On 06/29/2011 05:16 PM, Avi Kivity wrote:
> On 06/22/2011 05:35 PM, Xiao Guangrong wrote:
>> Use rcu to protect shadow pages table to be freed, so we can safely walk it,
>> it should run fastly and is needed by mmio page fault
>>
>
>> static void kvm_mmu_commit_zap_page(struct kvm *kvm,
>> struct list_head *invalid_list)
>> {
>> @@ -1767,6 +1874,14 @@ static void kvm_mmu_commit_zap_page(struct kvm *kvm,
>>
>> kvm_flush_remote_tlbs(kvm);
>>
>> + if (atomic_read(&kvm->arch.reader_counter)) {
>> + kvm_mmu_isolate_pages(invalid_list);
>> + sp = list_first_entry(invalid_list, struct kvm_mmu_page, link);
>> + list_del_init(invalid_list);
>> + call_rcu(&sp->rcu, free_pages_rcu);
>> + return;
>> + }
>> +
>
> I think we should do this unconditionally. The cost of ping-ponging the shared cache line containing reader_counter will increase with large smp counts. On the other hand, zap_page is very rare, so it can be a little slower. Also, less code paths = easier to understand.
>

On soft mmu, zap_page is very frequently, it can cause performance regression in my test.

2011-06-29 11:18:08

by Avi Kivity

[permalink] [raw]
Subject: Re: [PATCH v2 19/22] KVM: MMU: lockless walking shadow page table

On 06/29/2011 02:16 PM, Xiao Guangrong wrote:
> >> @@ -1767,6 +1874,14 @@ static void kvm_mmu_commit_zap_page(struct kvm *kvm,
> >>
> >> kvm_flush_remote_tlbs(kvm);
> >>
> >> + if (atomic_read(&kvm->arch.reader_counter)) {
> >> + kvm_mmu_isolate_pages(invalid_list);
> >> + sp = list_first_entry(invalid_list, struct kvm_mmu_page, link);
> >> + list_del_init(invalid_list);
> >> + call_rcu(&sp->rcu, free_pages_rcu);
> >> + return;
> >> + }
> >> +
> >
> > I think we should do this unconditionally. The cost of ping-ponging the shared cache line containing reader_counter will increase with large smp counts. On the other hand, zap_page is very rare, so it can be a little slower. Also, less code paths = easier to understand.
> >
>
> On soft mmu, zap_page is very frequently, it can cause performance regression in my test.
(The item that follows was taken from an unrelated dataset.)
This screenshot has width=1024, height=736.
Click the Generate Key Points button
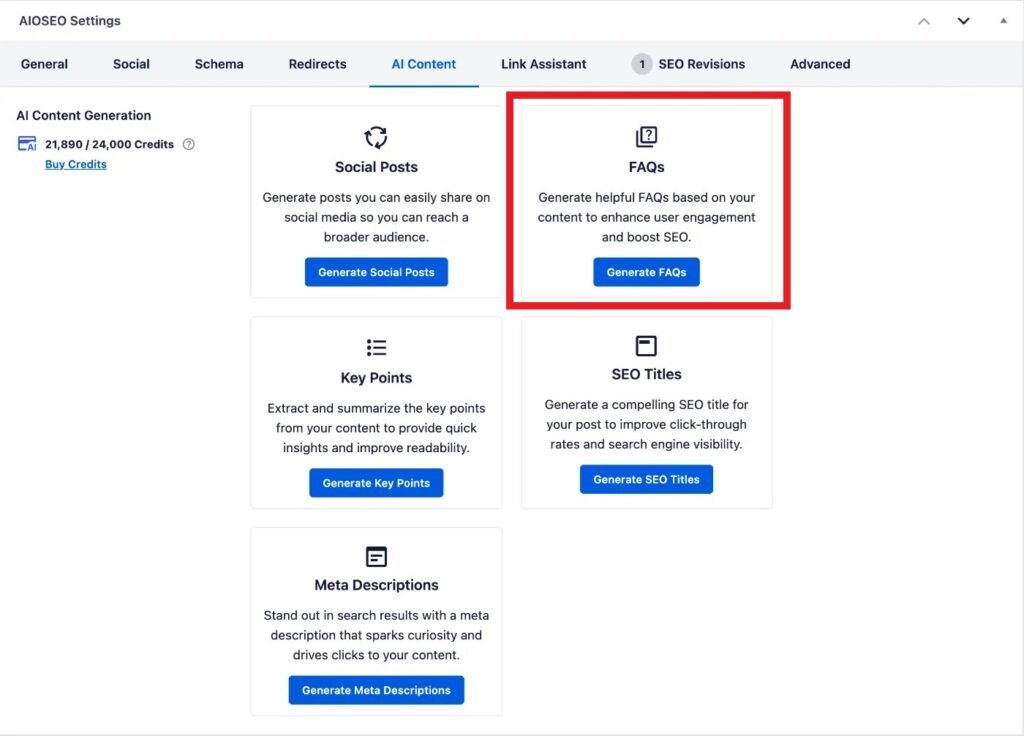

Any idea what the cause of the regression is? It seems to me that
simply deferring freeing shouldn't have a large impact.

--
error compiling committee.c: too many arguments to function

2011-06-29 11:19:37

by Avi Kivity

[permalink] [raw]
Subject: Re: [PATCH v2 03/22] KVM: x86: fix broken read emulation spans a page boundary

On 06/29/2011 01:53 PM, Xiao Guangrong wrote:
> On 06/29/2011 04:21 PM, Avi Kivity wrote:
>
> >>
> >> - if (kvm_read_guest_virt(ctxt, addr, val, bytes, exception)
> >> - == X86EMUL_CONTINUE)
> >> + if (!kvm_read_guest(vcpu->kvm, gpa, val, bytes))
> >> return X86EMUL_CONTINUE;
> >
> > This doesn't perform the cpl check.
> >
>
> Firstly, it calls kvm_mmu_gva_to_gpa_read to translate gva to gpa, and cpl
> is checked in this function, it is not enough?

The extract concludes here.